In the object detection apparatus, for example, the door is provided in a vehicle, and the processing unit further includes a door opening degree control unit configured to limit an opening degree of the door based on the collision position calculated by the collision determination unit.

With this configuration, it is possible to appropriately limit the opening degree of the door based on a highly accurate collision position.

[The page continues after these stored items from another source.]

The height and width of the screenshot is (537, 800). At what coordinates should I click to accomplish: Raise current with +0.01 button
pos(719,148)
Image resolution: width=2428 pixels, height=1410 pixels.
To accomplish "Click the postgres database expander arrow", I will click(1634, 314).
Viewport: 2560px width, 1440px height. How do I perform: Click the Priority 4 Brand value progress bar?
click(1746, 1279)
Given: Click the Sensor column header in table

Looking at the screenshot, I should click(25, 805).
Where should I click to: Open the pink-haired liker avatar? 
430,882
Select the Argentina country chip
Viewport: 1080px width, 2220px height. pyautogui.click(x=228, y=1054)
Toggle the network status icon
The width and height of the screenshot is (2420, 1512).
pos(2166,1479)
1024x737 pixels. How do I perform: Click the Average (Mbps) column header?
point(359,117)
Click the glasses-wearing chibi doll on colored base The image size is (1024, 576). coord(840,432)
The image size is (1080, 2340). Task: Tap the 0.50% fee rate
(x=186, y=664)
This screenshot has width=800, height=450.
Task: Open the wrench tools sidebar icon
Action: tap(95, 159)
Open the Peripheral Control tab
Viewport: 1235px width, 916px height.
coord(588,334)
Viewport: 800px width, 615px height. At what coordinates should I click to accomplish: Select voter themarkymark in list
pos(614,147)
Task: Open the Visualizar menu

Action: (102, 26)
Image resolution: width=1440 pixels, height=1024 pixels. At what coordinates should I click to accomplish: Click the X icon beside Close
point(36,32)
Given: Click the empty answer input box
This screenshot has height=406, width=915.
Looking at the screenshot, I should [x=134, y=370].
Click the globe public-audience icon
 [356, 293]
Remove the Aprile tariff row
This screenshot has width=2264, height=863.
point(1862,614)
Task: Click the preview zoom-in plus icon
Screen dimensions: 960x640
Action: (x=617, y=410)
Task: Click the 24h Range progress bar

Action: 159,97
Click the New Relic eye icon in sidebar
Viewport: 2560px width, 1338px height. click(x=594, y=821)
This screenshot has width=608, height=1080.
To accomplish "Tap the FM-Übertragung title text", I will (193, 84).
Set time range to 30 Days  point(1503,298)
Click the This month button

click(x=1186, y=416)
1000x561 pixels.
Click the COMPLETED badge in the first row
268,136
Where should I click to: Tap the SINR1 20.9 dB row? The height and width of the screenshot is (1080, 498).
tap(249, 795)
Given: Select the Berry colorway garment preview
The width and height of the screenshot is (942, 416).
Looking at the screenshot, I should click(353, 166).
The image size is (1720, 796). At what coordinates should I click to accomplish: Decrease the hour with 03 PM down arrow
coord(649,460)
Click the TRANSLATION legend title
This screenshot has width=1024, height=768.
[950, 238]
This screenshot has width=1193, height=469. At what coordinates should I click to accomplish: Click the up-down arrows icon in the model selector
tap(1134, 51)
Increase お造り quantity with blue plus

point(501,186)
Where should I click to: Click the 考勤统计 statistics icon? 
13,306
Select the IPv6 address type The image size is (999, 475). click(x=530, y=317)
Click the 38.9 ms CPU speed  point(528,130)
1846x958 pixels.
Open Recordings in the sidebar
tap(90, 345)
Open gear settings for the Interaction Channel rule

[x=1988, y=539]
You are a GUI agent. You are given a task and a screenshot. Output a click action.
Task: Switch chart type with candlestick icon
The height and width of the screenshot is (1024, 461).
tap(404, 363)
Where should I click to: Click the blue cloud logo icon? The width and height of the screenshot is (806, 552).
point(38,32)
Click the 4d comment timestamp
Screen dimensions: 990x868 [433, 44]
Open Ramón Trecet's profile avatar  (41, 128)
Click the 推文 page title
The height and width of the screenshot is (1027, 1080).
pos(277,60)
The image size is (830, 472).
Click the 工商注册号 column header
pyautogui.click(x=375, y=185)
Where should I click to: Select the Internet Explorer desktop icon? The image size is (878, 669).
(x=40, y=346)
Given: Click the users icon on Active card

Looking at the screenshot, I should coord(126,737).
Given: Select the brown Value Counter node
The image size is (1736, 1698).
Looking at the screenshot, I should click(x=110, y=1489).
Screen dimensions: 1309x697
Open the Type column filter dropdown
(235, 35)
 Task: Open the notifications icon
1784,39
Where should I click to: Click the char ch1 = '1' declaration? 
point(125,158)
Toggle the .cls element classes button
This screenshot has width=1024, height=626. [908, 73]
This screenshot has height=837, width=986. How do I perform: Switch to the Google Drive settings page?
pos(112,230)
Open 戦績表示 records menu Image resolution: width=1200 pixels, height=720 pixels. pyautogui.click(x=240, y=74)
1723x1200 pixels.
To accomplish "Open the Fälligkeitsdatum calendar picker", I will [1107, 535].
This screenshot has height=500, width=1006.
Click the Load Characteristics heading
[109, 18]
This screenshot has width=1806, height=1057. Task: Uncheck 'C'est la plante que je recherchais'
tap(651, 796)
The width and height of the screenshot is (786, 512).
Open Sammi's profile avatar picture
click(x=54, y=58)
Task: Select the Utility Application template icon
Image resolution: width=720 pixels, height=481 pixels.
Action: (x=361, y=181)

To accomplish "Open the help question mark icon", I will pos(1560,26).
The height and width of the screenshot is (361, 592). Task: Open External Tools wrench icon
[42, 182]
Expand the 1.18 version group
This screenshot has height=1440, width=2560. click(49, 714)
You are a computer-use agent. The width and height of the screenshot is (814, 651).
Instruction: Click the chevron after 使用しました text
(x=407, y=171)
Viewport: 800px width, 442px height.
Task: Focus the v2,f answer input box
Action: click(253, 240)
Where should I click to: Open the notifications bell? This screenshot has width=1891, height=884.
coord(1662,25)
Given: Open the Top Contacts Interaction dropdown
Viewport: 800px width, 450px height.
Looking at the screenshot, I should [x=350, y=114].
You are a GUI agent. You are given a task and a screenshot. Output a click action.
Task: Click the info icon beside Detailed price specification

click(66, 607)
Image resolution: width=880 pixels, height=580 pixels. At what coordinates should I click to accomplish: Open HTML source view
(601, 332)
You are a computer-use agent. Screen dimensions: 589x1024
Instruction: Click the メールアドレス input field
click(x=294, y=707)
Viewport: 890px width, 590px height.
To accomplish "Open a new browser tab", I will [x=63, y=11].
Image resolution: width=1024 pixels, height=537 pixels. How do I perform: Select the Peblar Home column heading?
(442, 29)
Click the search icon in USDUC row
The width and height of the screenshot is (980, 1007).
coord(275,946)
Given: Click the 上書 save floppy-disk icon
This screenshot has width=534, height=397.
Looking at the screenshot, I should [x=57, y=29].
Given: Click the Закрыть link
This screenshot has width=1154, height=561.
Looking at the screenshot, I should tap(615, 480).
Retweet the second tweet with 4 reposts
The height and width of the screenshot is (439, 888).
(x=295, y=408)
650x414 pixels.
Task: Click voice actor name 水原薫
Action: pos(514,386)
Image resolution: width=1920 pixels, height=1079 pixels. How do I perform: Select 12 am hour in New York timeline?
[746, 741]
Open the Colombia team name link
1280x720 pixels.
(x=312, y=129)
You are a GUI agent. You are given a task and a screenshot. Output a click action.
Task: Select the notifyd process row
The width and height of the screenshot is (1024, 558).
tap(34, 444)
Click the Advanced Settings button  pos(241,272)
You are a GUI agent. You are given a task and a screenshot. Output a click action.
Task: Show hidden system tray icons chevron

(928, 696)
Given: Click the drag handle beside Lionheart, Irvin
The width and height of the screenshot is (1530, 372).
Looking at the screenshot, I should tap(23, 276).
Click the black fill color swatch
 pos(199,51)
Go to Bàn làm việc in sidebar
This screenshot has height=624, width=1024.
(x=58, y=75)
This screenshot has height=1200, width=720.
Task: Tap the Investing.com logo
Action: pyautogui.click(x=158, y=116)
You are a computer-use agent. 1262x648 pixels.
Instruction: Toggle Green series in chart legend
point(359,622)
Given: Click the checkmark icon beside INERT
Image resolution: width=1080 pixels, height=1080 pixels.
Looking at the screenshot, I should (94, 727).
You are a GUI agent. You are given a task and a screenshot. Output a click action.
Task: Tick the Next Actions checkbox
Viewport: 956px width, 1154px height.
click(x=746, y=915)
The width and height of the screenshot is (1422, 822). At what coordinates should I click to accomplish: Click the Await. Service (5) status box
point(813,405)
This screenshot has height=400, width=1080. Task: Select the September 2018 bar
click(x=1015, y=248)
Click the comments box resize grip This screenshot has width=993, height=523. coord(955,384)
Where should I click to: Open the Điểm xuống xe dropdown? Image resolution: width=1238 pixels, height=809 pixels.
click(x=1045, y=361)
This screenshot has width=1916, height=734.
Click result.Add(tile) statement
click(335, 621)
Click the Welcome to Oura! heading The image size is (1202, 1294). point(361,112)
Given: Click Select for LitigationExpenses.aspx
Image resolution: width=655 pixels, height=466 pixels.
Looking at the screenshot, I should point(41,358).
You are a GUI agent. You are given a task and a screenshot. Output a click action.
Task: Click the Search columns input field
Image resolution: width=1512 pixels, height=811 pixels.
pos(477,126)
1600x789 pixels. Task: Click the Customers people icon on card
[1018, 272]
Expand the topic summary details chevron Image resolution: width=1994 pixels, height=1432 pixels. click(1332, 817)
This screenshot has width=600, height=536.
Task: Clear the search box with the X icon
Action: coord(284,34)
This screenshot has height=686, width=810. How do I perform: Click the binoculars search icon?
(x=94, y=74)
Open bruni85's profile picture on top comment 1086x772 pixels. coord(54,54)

According to another aspect of this disclosure, an object detection method uses, for example, an object detection apparatus including a first transmission and reception unit and a second transmission and reception unit which are away from each other by a predetermined distance in a horizontal direction and transmit a probe wave and receive the probe wave reflected by an object. The method includes: a distance processing step of calculating a first point based on a reception result received by the first transmission and reception unit and a reception result received by the second transmission and reception unit when the first transmission and reception unit transmits the probe wave, calculating a second point based on a reception result received by the first transmission and reception unit and a reception result received by the second transmission and reception unit when the second transmission and reception unit transmits the probe wave, and calculating a separation distance between the first point and the second point; a position calculation step of calculating a position of the object based on the first point and the second point; and a position correction step of correcting the position of the object with a correction amount corresponding to the calculated position of the object to correct an error that occurs when the position of the object is calculated.

With this configuration, accuracy of a determination result related to object detection can be improved by adjusting the correction amount of the position of the object corresponding to a detection position of the object.